Avec son architecture transparente et design, Cloaca est l’image
même de la santé ; c’est une machine bonne
vivante, qui se fait moins miroir de la production industrielle
et du machinisme, que d’un rapport scientifique au corps – d’une
libido sciendi clairement à l’œuvre dans toutes
les réalisations travaillant sur la transparence du corps.
Enfin, alors que les dessins de la Métamatic n°17
de Tinguely sont produits de manière purement aléatoire,
les produits de Cloaca sont le résultat d’un processus
clinique parfaitement contrôlé.

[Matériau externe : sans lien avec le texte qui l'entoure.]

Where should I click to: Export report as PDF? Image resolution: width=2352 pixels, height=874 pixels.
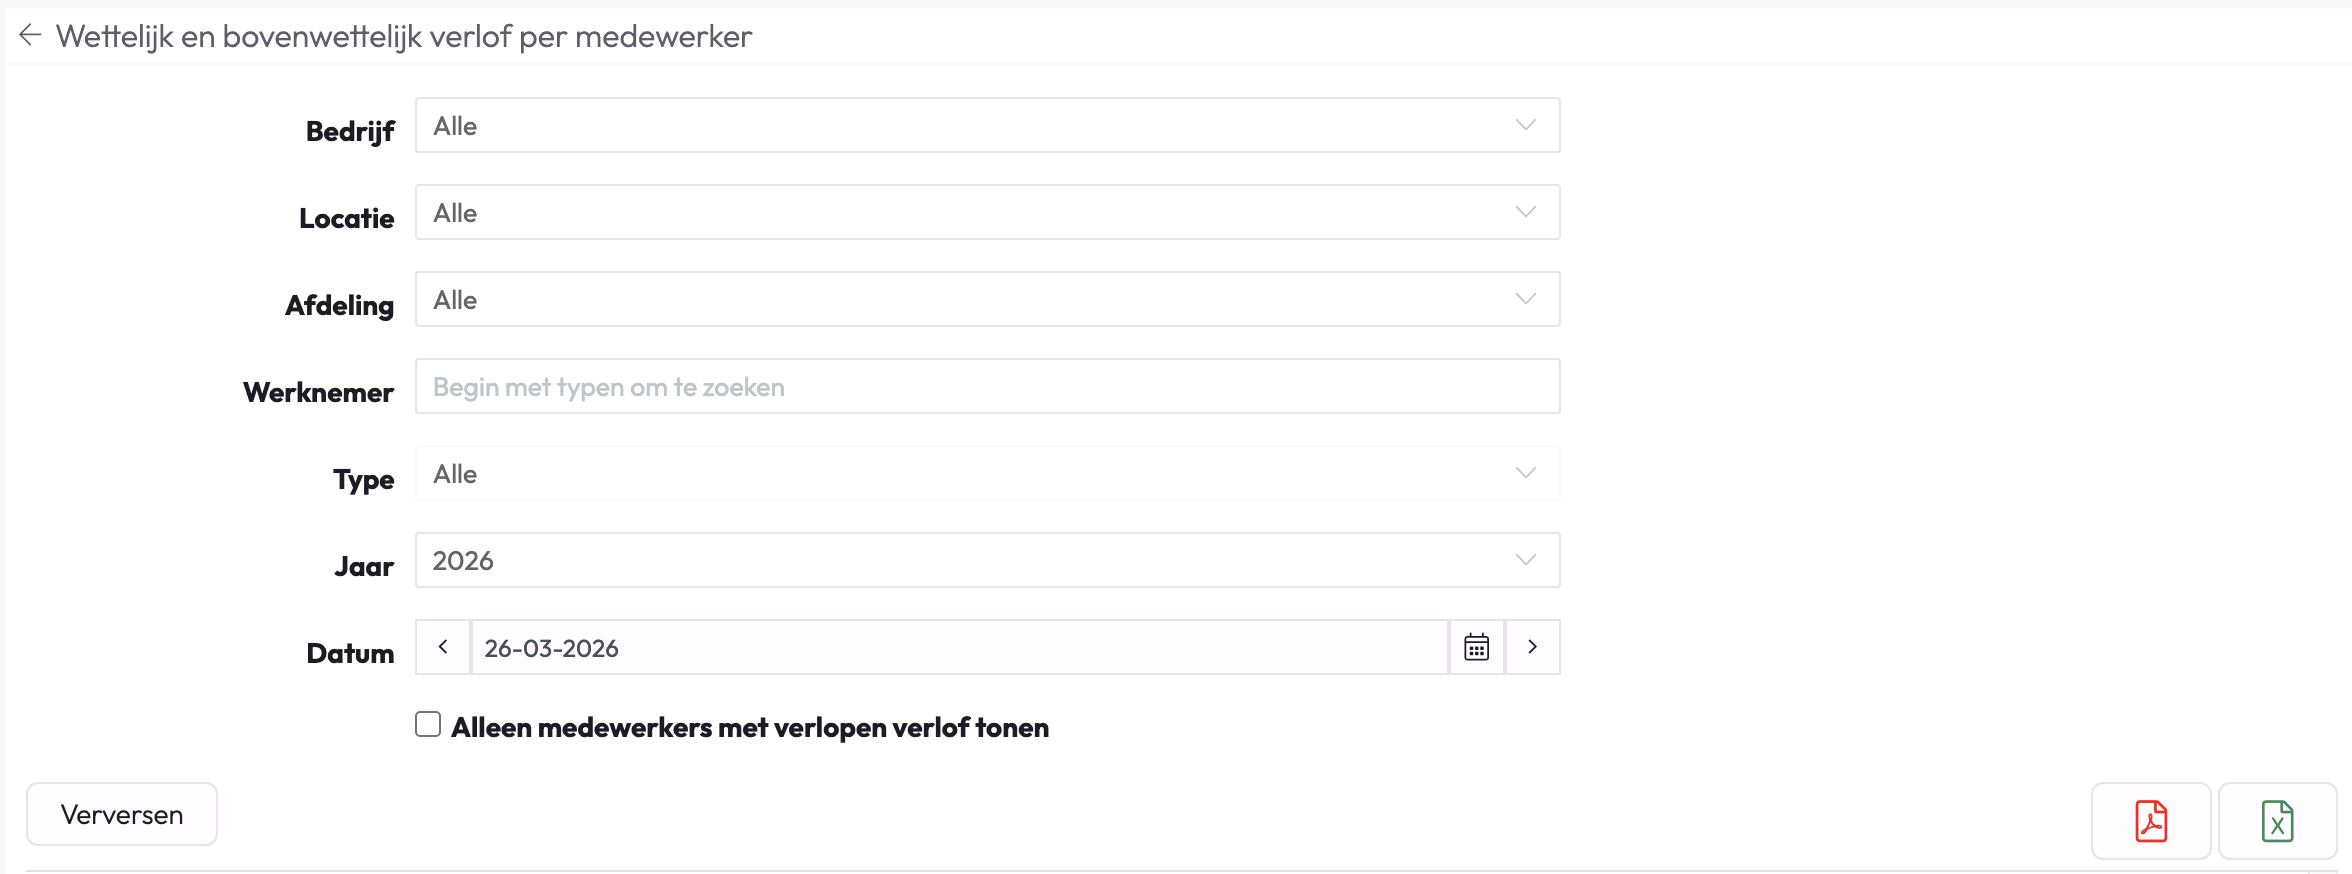point(2150,821)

Et c’est même
l’un des enjeux de la participation des Chefs à l’exposition
lyonnaise, qui revêt ainsi une dimension objectivement
expérimentale, explicitement revendiquée par certains
d’entre eux, comme P.Chavent et A.Alexanian par exemple:
il s’agit en effet de savoir quelles causes produiront
quels effets : - comment la machine transformera-t-elle tels
aliments - crus, ou à quel degré de cuisson, de
telle consistance et de telle couleur… en résidus
de tel ou tel aspect, telle ou telle qualité – preuve
manifeste de la qualité de la digestion ?
Malgré sa nature de tube digestif, Cloaca n’est
pas du côté du déchet, du sale, du matériau
de récupération et du bricolage ; elle est au contraire
visuellement parfaitement nette, reluisante, et paradoxalement
hygiénique. Elle est plutôt de ces machines utopiques
qui forgent une image positive du progrès.